The Bottom Line From NGA911

"Mythos represents a new class of AI-amplified cyber risk. Legacy on-prem 911 systems are structurally exposed because they are fragmented, manually operated, slower to patch, and harder to monitor consistently. NGA's cloud-native AWS model is better positioned because it combines hyperscale infrastructure security, continuous monitoring, centralized control, automated response, encryption, identity-based access, and fault isolation. Exactly the capabilities needed when attackers are using AI to find and exploit vulnerabilities faster than traditional operating models can respond."
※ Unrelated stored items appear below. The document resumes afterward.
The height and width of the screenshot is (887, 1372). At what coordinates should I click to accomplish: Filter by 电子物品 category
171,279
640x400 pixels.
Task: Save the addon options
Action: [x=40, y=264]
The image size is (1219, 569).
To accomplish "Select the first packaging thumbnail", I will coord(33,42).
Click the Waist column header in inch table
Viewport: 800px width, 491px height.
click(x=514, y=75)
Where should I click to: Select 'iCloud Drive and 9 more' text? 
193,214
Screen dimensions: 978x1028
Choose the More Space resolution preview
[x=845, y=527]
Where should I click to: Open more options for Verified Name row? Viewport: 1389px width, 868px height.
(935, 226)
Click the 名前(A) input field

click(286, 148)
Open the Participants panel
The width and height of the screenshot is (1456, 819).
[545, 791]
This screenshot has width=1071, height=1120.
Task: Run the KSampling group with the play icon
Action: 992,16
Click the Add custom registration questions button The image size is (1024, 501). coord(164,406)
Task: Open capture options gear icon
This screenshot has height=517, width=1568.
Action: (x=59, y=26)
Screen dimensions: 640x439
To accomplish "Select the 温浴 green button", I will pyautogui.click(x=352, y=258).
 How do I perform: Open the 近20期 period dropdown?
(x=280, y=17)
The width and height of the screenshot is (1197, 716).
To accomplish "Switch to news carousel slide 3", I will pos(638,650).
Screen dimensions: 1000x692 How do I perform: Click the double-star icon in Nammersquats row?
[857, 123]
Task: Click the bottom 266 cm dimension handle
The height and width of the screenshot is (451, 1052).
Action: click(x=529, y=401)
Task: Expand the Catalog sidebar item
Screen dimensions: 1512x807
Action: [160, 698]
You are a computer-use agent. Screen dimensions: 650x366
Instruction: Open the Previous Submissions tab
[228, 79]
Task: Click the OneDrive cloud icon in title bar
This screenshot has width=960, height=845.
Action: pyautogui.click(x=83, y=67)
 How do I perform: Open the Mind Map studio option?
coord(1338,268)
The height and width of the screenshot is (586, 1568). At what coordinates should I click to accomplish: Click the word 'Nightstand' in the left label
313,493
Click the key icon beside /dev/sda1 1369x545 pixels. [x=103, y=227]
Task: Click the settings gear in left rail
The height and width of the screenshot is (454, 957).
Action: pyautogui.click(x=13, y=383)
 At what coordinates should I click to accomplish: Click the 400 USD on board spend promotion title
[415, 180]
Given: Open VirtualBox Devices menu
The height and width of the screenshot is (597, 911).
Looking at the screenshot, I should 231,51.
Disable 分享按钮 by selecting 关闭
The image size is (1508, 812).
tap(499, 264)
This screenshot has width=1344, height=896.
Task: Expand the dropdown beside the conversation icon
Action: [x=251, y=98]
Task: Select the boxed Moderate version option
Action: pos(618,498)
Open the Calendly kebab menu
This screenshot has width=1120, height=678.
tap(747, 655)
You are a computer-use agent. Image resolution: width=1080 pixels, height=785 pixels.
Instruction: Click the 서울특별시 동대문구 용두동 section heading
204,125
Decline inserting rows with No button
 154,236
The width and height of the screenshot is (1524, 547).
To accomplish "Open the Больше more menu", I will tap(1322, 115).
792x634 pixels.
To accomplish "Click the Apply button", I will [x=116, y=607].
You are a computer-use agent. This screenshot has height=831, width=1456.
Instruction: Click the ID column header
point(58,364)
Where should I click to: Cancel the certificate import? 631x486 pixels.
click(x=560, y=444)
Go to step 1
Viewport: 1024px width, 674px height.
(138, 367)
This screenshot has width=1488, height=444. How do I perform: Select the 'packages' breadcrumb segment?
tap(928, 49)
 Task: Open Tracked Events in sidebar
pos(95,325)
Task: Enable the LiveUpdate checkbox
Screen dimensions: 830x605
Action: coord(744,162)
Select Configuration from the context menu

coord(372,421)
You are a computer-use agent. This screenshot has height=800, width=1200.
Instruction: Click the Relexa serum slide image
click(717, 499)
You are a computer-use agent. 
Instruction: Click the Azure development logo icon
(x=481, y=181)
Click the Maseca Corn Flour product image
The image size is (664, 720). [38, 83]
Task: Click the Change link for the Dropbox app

What This Means for Every Business

You don't have to be running 911 systems for this to matter. The same principles apply across every industry:

  1. Patch faster than ever. AI-driven exploit development means the window between vulnerability disclosure and active exploitation is shrinking from weeks to hours. Automated, centralized patch management is no longer optional.
  2. Assume breach, design for containment. Defense-in-depth strategies that create friction but not hard barriers are losing effectiveness against AI-assisted attackers. Focus on isolation, segmentation, and least-privilege access.
  3. Move critical workloads to managed cloud infrastructure. Hyperscale providers invest billions in security infrastructure that no individual organization can match. That gap is about to matter a lot more.
  4. Monitor continuously. Manual, periodic security reviews can't keep pace with AI-accelerated threats. Automated detection and response is essential.
  5. Audit your legacy systems. If you're running software that hasn't been updated in years, on hardware you manage yourself, with patching that depends on manual processes, you now have a significantly larger attack surface than you did a month ago.

The Silver Lining

Anthropic isn't releasing Mythos Preview broadly. They've launched Project Glasswing, providing the model to critical industry partners and open-source developers first, so defenders can start securing the most important systems before similar capabilities become widely available.

The long-term outlook is actually positive: AI will eventually benefit defenders more than attackers. But only for organizations that modernize their security posture now. The transitional period, where attackers get faster before defenders catch up, is the danger zone.

The organizations that will come through it strongest are the ones acting today.